A previous design sketched a POST /admin/setup route inside the Worker, gated by a third ADMIN_SECRET. It was scrapped because:

  • The Worker gains no capability from it — it can just as easily run from a node script.
  • It adds a third secret to manage and rotate.
  • It adds an attack surface (even a gated one) to a Worker whose only other route is the Telegram webhook.
  • Running locally + idempotently means the exact same script works whether invoked by a human, CI, or a git hook.

11. Security posture

  • TELEGRAM_BOT_TOKEN lives in two places: Cloudflare Workers secrets (wrangler secret put) for runtime, and .env.deploy (gitignored, local-only) for the register script. These two copies must match.
  • TELEGRAM_WEBHOOK_SECRET is validated by grammY on every webhook request. Telegram echoes it via X-Telegram-Bot-Api-Secret-Token on every update; wrong or missing header → 401. Rotate by updating both the CF secret and .env.deploy, then re-running npm run deploy (the register step re-calls setWebhook with the new value on the same run).
  • .dev.vars and .env.deploy are in .gitignore; their *.example siblings are committed.
  • Module authors get a prefixed store — they cannot accidentally read another module's keys, but the boundary is a code-review one. A motivated module could reconstruct prefixes by hand. This is fine for first-party modules; it is NOT a sandbox.
  • Private commands provide discoverability control, not access control. Anyone who knows the name can invoke them.
  • HTML injection in /help output is blocked by escapeHtml on module names and descriptions.

12. Testing philosophy

Pure-logic unit tests only. No workerd pool, no Telegram fixtures, no integration-level tooling. 105 tests run in ~500ms.

Test seams:

  • cf-kv-store.test.js — round-trips, list() pagination cursor, expirationTtl passthrough, getJSON/putJSON (including corrupt-JSON swallow), undefined value rejection.
  • create-store.test.js — module-name validation, prefix mechanics, module-to-module isolation, JSON helpers through the prefix layer.
  • validate-command.test.js — uniform regex, leading-slash rejection, description length cap, all visibilities.
  • registry.test.js — module loading, trim/dedupe, unknown/missing/empty MODULES, unified-namespace conflict detection (same AND cross-visibility), init injection, getCurrentRegistry/resetRegistry.
  • dispatcher.test.js — every visibility registered via bot.command(), dispatcher does NOT install any bot.on() middleware, handler identity preserved.
  • help-command.test.js — module grouping, (protected) suffix, zero private-command leakage, HTML escaping of module names + descriptions, placeholder when no commands are visible.
  • escape-html.test.js — the four HTML entities, non-double-escaping, non-string coercion.
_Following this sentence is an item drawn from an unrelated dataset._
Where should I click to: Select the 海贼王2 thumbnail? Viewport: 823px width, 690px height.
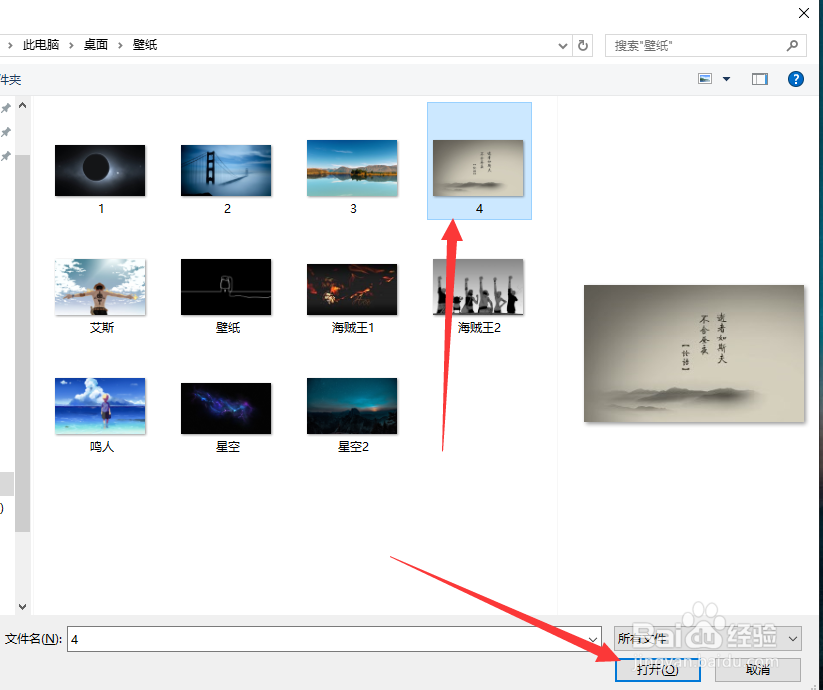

Each module adds its own tests under tests/modules/<name>/. See module READMEs for coverage details.

Tests inject fakes (fake-kv-namespace, fake-bot, fake-modules) via parameter passing — no vi.mock, no path-resolution flakiness.

13. Module-specific documentation

Each module maintains its own README.md with commands, data model, and implementation details. See src/modules/<name>/README.md for module-specific docs.

14. Non-goals (for now)

  • Real game logic in wordle / loldle / misc — they're stubs that exercise the framework. Real implementations can land later.
  • A sandbox between modules. Same-origin trust model: all modules are first-party code.
  • Per-user rate limiting. Cloudflare's own rate limiting is available as a higher layer if needed.
  • nodejs_compat flag. Not needed — grammY + this codebase use only Web APIs.
  • A CI pipeline. Deploys are developer-driven in v1.
  • Internationalization. The bot replies in English; add i18n per-module if a module needs it.

15. Further reading

  • The phased implementation plan: plans/260411-0853-telegram-bot-plugin-framework/ — 9 phase files with detailed rationale, risk assessments, and todo lists.
  • Researcher reports: plans/reports/researcher-260411-0853-*.md — grammY on Cloudflare Workers, Cloudflare KV basics, wrangler config and secrets.